Over the weekend I plan to rent some cross country gear to give it a try and, if I like it, scour the Sun Peaks Survivors Facebook page for secondhand kit. Who knows, I may even get into ski touring! Frustratingly, we aren't allowed to use any of the 4270 acres of ski slopes due to insurance limitations. But the resort has allowed uphill traffic in one small area with a choice of descents. And, of course, there's masses of backcountry here too if you know where you're going. I've already been invited to join some of the Polar Bear members for XC – but, rather than look like Bambi on ice, I need to have a lesson and practise a bit on my own first.
Not quite as exciting as heading to New Zealand
After spending three months with our 20-something sons, it's weird having our apartment to ourselves. One has decamped to Vancouver to do some landscaping work and then is off to High Level, Alberta where he'll be manning a firetower for the summer, looking out for far-off forest fires. Laid off from his job at the Sun Peaks Grand on Monday, the younger one has joined his girlfriend in nearby Salmon Arm where they'll both be applying for agricultural jobs soon in the hope that anything to do with food must go on. Not quite as exciting as heading to New Zealand to take advantage of another ski season and all the Kiwi contacts they made this winter!

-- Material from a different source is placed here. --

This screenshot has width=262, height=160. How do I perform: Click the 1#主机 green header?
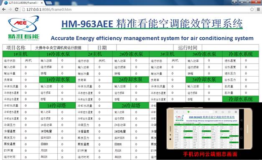point(21,54)
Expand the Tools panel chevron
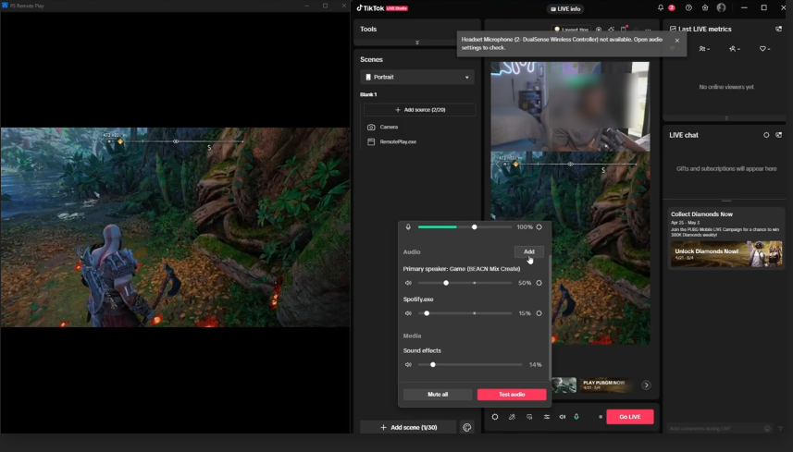This screenshot has height=452, width=793. pyautogui.click(x=417, y=43)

With the self-isolating, self-distancing culture it seems that restaurant recreation is out. There are a few staying open until this weekend but it'll just be delivery and takeaway after that. Could be ordering quite a lot from Mountain High Pizza! However, we've already been invited to a couple of small house parties, so hopefully we'll be able to continue subdued socialising for a while. Cooking and home baking are definitely making a comeback.

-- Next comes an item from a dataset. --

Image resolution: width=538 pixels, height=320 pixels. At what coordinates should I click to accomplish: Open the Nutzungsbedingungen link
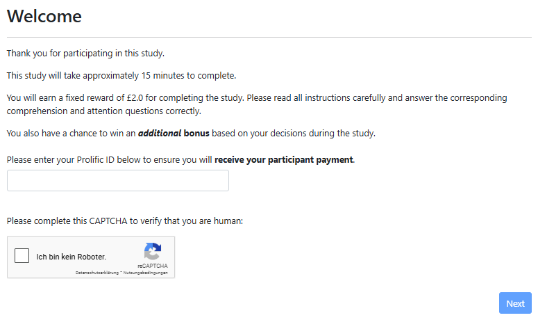point(146,273)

Ski bums dispersing back to their homelands
One friend has created an ice bar at the back of their hillside home – ingenuity and resourcefulness are definitely the way to go these days. The Sun Peaks Rotary has already set up a Food Bank for needy people. And I'm hoping to help the resort out by volunteering my writing services to Sun Peaks corporation. The 900-strong community here is very friendly, generous and inclusive so I'm sure this intrinsic ethos will permeate the next few months – albeit with 70s ski-length distancing.
Around Canada, the situation is the same: tantalising ski hills shuttered down, ski bums dispersing back to their homelands, others hanging around to squabble over the few summer job opportunities, and locals reverting to the winter sports that existed for eons before ski lifts were invented.
Many US states, like Colorado, have shut down every resort
At Kicking Horse, Boo the Bear, who hibernates on the ski slopes, emerged from his den yesterday, inspired either by warmer temps or perhaps the lack of terrain traffic outside his door. Many US states, like Colorado, have shut down every resort and corporations like Vail Resorts and Alterra issued blanket closures last week. Elsewhere there are a few, independent resorts open, stubbornly insisting, like Finland and Sweden, that skiing is good for health and happiness and can easily be maintained with sensible social distancing. These include Alaska's Eaglecrest, Montana's Snowbowl and California's Mt Baldy.
Things are changing all the time but, for the lucky locals in these areas, every mountain minute matters!